Five years ago, this combination did not exist. You could not capture system audio without a kext, and you could not run a serious transcription model on a laptop. Both of those things are now true on the same Mac, at the same time. lognote is a thin wrapper around the consequence: if the capture is native and the transcription is local, the recording never has to leave your machine.

The file lands on disk and that is the whole story

When you hang up, lognote stops the recorder. Both tracks flush, the .m4a finalizes, and the process exits. No upload. No background sync. The file sits on your machine, next to the transcript that gets written a few minutes later.

Open the resulting .m4a in QuickTime and you can see both tracks. Mute one and you hear just the mic; mute the other and you hear just the room. Transcribe both and you get a meeting note with both sides interleaved.

If you delete the file, it is gone. The only copy was always on your Mac.

What this approach gives up

The honest limits:

Real-time streaming. A bot that joins the call can stream transcription live. lognote can’t, because the model runs after the recording finishes. Latency for locality.
Per-speaker labels for remote participants. Bots can subscribe to each participant’s individual audio stream. We are working from the mixed output of your speakers, which is a one-way street.
Cross-device anything. This is a Mac story. The architecture rests on macOS 14.4+ on Apple Silicon. iPhone, iPad, Windows, Linux are out of scope today.

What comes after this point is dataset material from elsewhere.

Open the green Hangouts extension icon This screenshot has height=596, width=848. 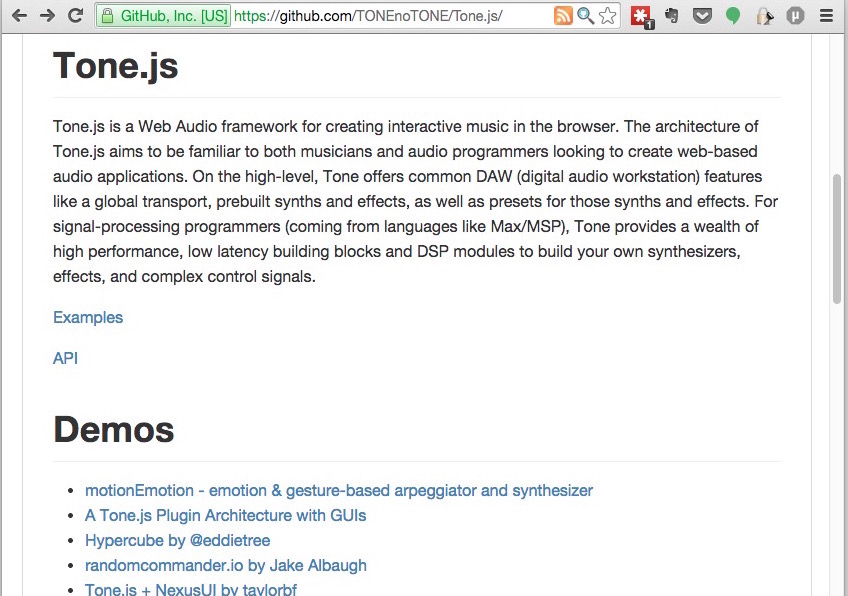tap(733, 16)
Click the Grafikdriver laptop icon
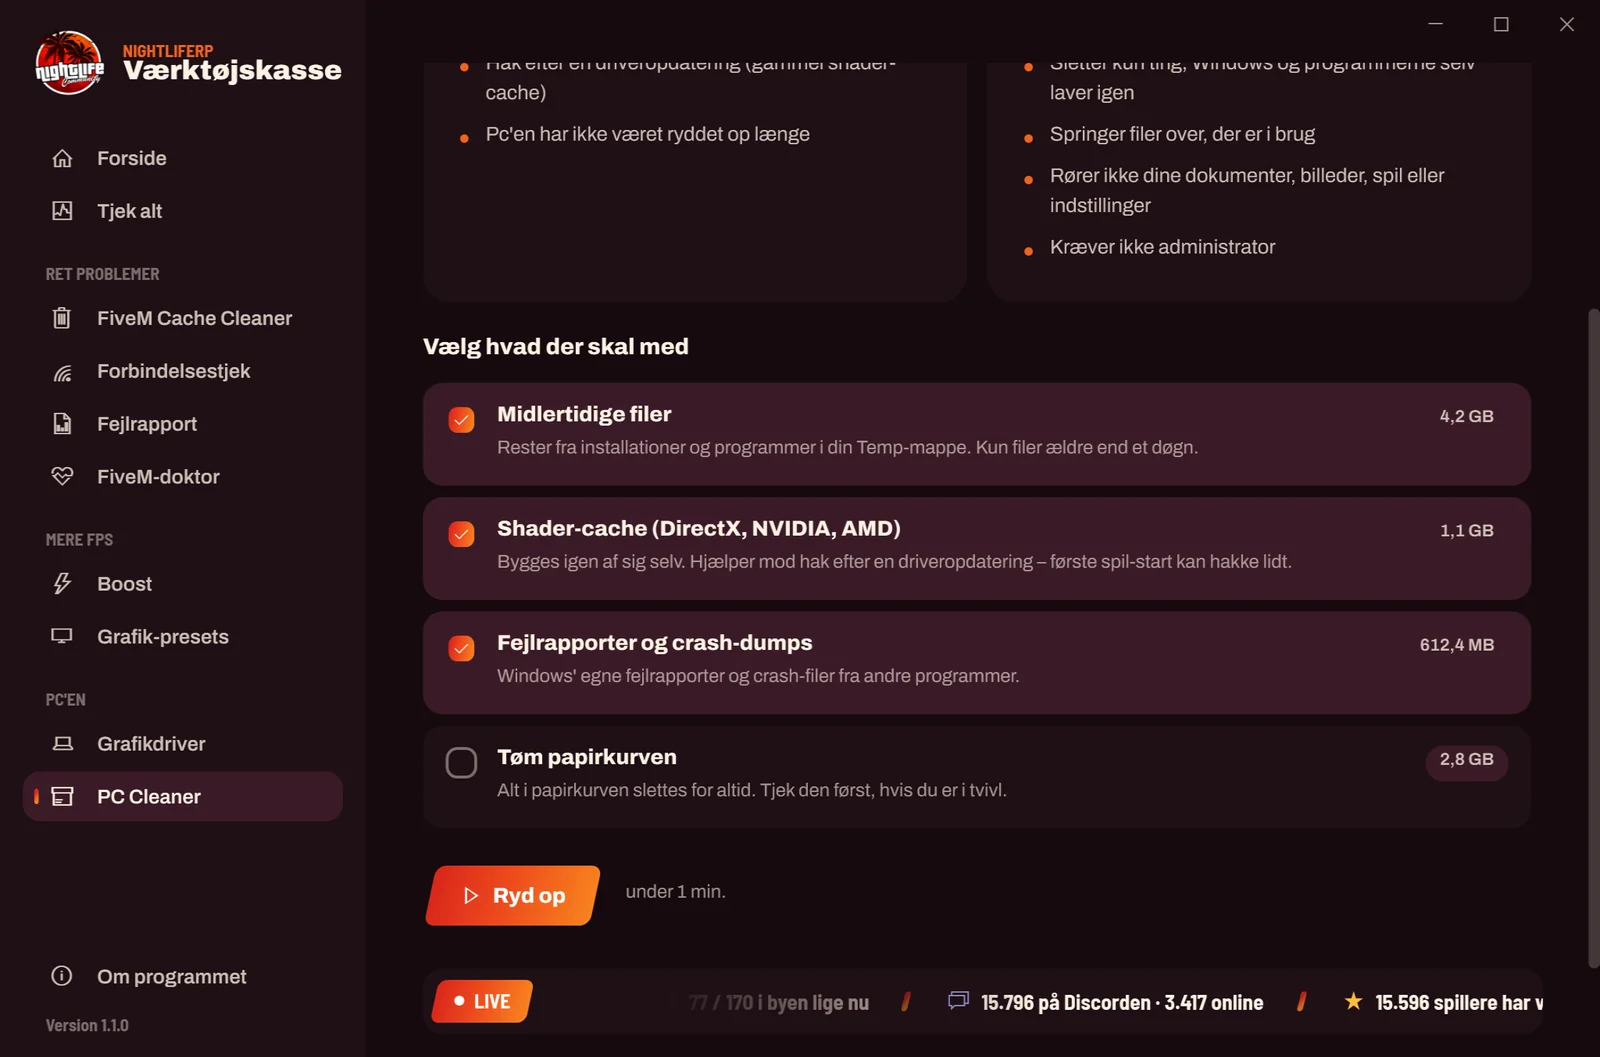 click(62, 744)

What you get back is what the bot approach quietly takes away: a meeting with no extra attendees, no host approval, and no third-party copy of the conversation.

The reframe

For a long time, recording a meeting locally meant compromising on something. You installed a driver, joined the call as a bot, or shipped your audio to a server. The interesting thing about macOS 14.4 plus MLX is that the compromise stopped being load-bearing. Capture is a TCC prompt. Transcription is a GPU pass. The recording is a file on your disk.

Once that’s true, a meeting recorder doesn’t need to be a service. It can just be a tool that produces a file. That feels like the right level of complexity for something that listens to your conversations.